The computers used by elected officials should not be filtered on any level, unless the city adopts a law filtering all forms of communication into City Hall, including TV, radio, newspapers, magazines, mail, and the telephone. For that matter they should create a sound dampening system to keep out people yelling from the street.

Why wouldn't city officials want to know what citizens are saying about local issues and local politicians? On this site and others we do just that. Now, do we also discuss national issues, sure, so does WLW and WDBZ. Are those radio stations being jammed inside the building?

Greg brought up one issue in the article that smells of censorship:
The city manager's office determines which categories of Web sites are "off limits" to city employees. Those categories include pornography, bandwidth-hogging streaming video or audio, gambling sites, alternative media, hobby sites and any site dubbed "tasteless" by the software.
Two points, who determines what is tasteless, the City Manager or the software company running the filter? Second, who the hell is deciding what is "Alternative media," and way would you ever ban it? Does that include sites like the Village Voice or IndyMedia? Locally could it mean my blog and the Independent Eye?

I also don't like it when Nate and I are on the same side of this issue. That alone gives me the creeps, not just censorship.

UPDATE:
Nick Spencer comments, and believes his site is not banned.

UPDATE #2 (2:20PM):
The AP has the story, but so far all I have found is a Toledo TV station's short take story. It does mention "two blogs specific to Cincinnati news and issues." I would not mind a more specific mention of the blogs so the readers can judge for themselves if blogs like mine should be considered something beyond just a "message board" as we are considered now by the city's filtering software.

Friday, February 11, 2005

CityBeat: Best of Cincinnati

It is the time of year again for CityBeat's Best of Cincinnati. Make sure you vote and vote often. There is a best blog category, so, don't make me beg. Be it know that I will beg for votes. Shame is something you forego when you start blogging, at least when you start blogging in Cincinnati.
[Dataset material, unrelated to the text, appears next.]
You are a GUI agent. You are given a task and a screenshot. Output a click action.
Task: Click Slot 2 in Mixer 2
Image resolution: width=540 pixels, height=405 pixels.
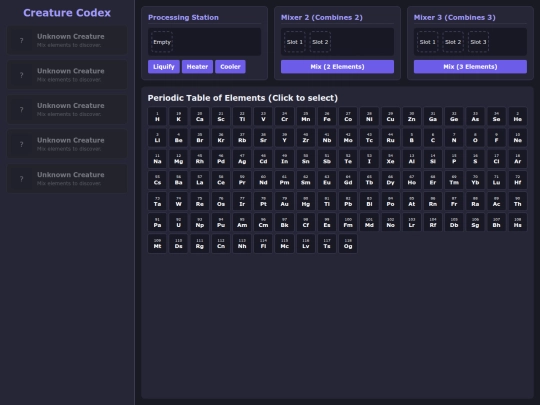pyautogui.click(x=320, y=42)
Vagina Monologues – Cincinnati

This Sunday is V-Day at the Ensemble Theatre of Cincinnati. Enjoy a wonderful show featuring Former Mayor Roxanne Qualls, Stephanie Dunlap, and Regina Carswell.

Hartmann In Race for Secretary of State

Hamilton County Clerk of Courts, Greg Hartmann (R), has tossed his hat into the fire pit and has chosen to run for Ohio Secretary of State. He will not leave office while running for the primary, which is a shame ethically, but not strategically. That of course means he can bail out if someone else gets in the race. It also means that the People of Hamilton County do not have to have yet another person appointed to an elected office, at least for now. I have heard no other names being tossed around in public for either the GOP or Dems to run for Secretary of State. Locally people might throw out the names of Reece and Luken. I think Reece will run statewide for something, but Charlie is the wildcard. He is often perceived as damaged goods. He has the conservative Democrat rep to actually be a contender, if he had the desire and the willingness to build a strong team to run things on the ground. The Democrats in Ohio seem to me to not have the party loyalty, which I can fully understand as a registered Independent, need to when it comes to the organization working on the ground, which hurts come election time.

If the Ohio group that worked for Kerry last year, worked for a Coleman or even a Springer for Governor, then against Blackwell, Petro, or Montgomery, they would have at worst an even money chance of winning.

Sara Lee Out, This Hurts

Any loss of jobs hurts, but this type of consolidation is often unavoidable.